自知道了畢力格是個姑娘,敦多布多爾濟幾乎就控制不住地總想著她,後來乾脆搬到玉泉夕照來住,只求她每次過來的時候,都能與她見面。敦多布多爾濟自然知道這件事多有不妥,卻還是想遵從自己心。
對於她的身份,敦多布多爾濟也有自己的猜測。皇上的哥哥裕親王福全的嫡福晉是蒙古人,聽說有個差不多年齡的格格。蒙語、蒙文比一般滿人好得多,還是蒙語名字,大概是因為額娘是蒙人;她跟皇子、公主都很熟悉,想來也是經常出入皇宮的。都說皇上和裕親王兄弟感情很好,大概也就是裕親王的女兒,才能有她這樣的體面。

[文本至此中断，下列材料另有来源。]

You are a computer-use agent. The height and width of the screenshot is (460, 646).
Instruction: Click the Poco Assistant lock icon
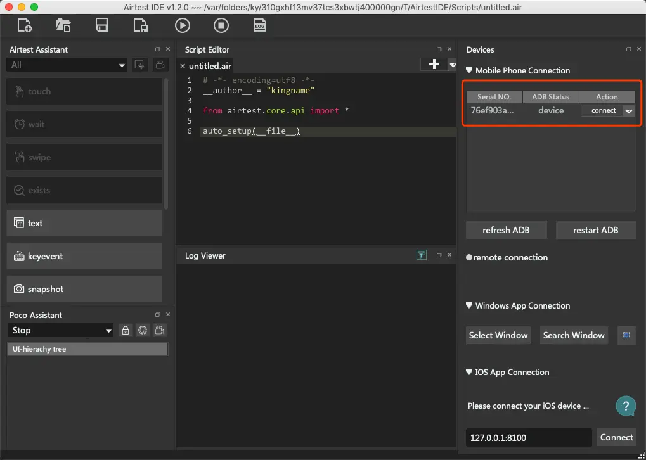[x=126, y=330]
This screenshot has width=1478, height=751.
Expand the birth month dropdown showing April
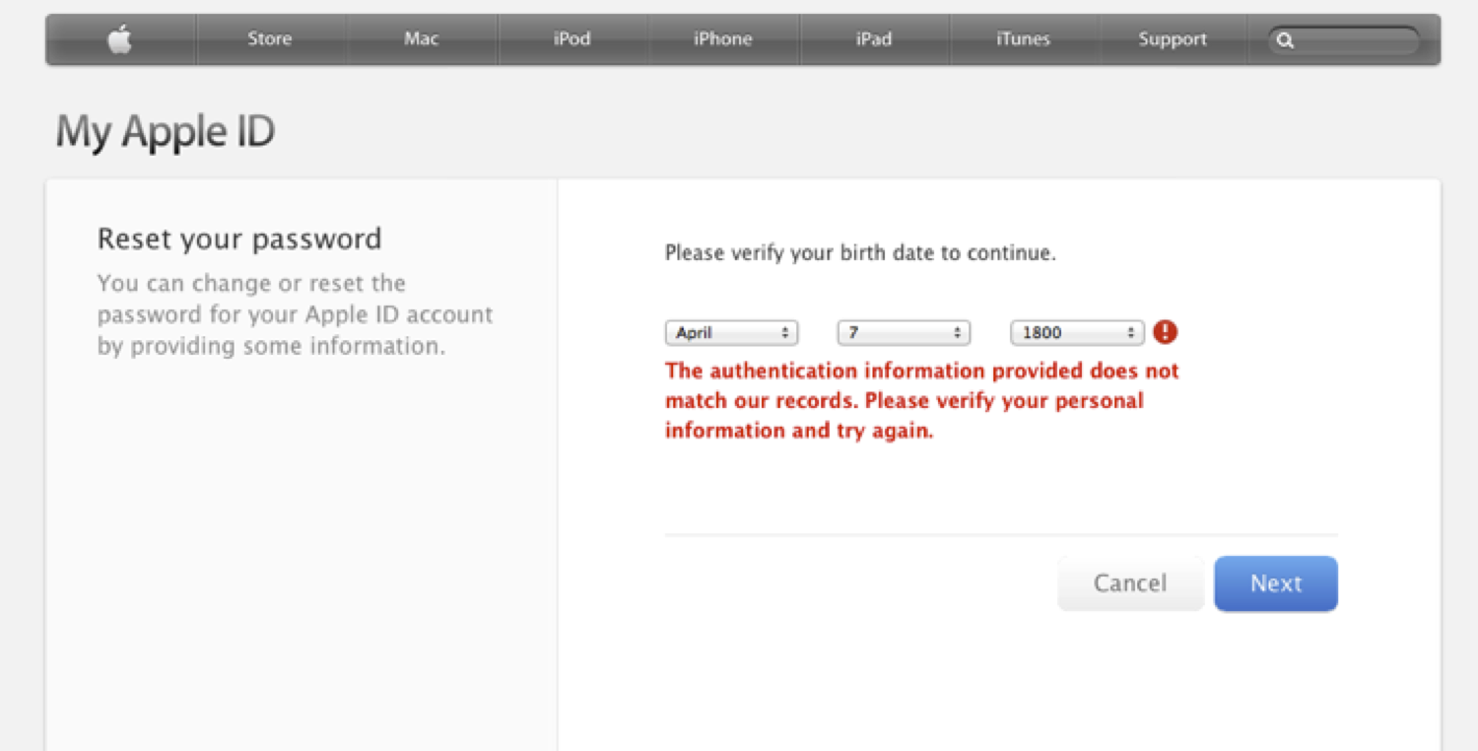731,333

真正確信了她的身份,還是有一天敦多布多爾濟跟蹤她回京城的時候,的確發現她進了裕親王府。
原本敦多布多爾濟覺得,娶個郡主回去,祖父應該也不會覺得有什麼不妥,畢竟只是約為婚姻而已,找個自己喜歡的當然不錯。至於怎樣讓皇上將指婚改了,他原本還想找慶復或者策凌商量一下,看是否能通過大阿哥或四阿哥請託。
然而,「畢力格」的話,卻讓他猶豫了。
想來想去,敦多布多爾濟還是決定,先把事情和畢力格挑明了說。即便她和四公主認識,甚至可能是非常親近的堂姐妹,但畢力格與他相交,是否真心他還是能看出來的。表白了被人拒絕,總好過錯過了自己後悔。說了又能怎樣?
「你在這兒逛了好久了,我早就看見,你想什麼呢?」慶復的馬近了,才拉過敦多布多爾濟問道,「別說,照我多年花叢遊戲的經驗,你這個神情啊,一定是在想姑娘!」
敦多布多爾濟抬頭看見慶復,聳聳肩,「就當是吧。」
「還真是啊!我說你不要命了?如今誰不知道你的事兒基本上已經定了,就等著公主出了孝指婚,你這時候想得是哪家的姑奶奶啊?」
「我這時候說了,也是害了人家。」敦多布多爾濟皺著眉,蘇勒的話他聽到了,也聽進去了。滿洲朝中關係複雜,或許真的因為這種事兒害死了誰也說不定。
「也是,但你平時也沒什麼機會見著哪家的姑娘啊?」
「偶遇。」這話也不錯,敦多布多爾濟正是在七勝樓之中偶遇了蘇勒。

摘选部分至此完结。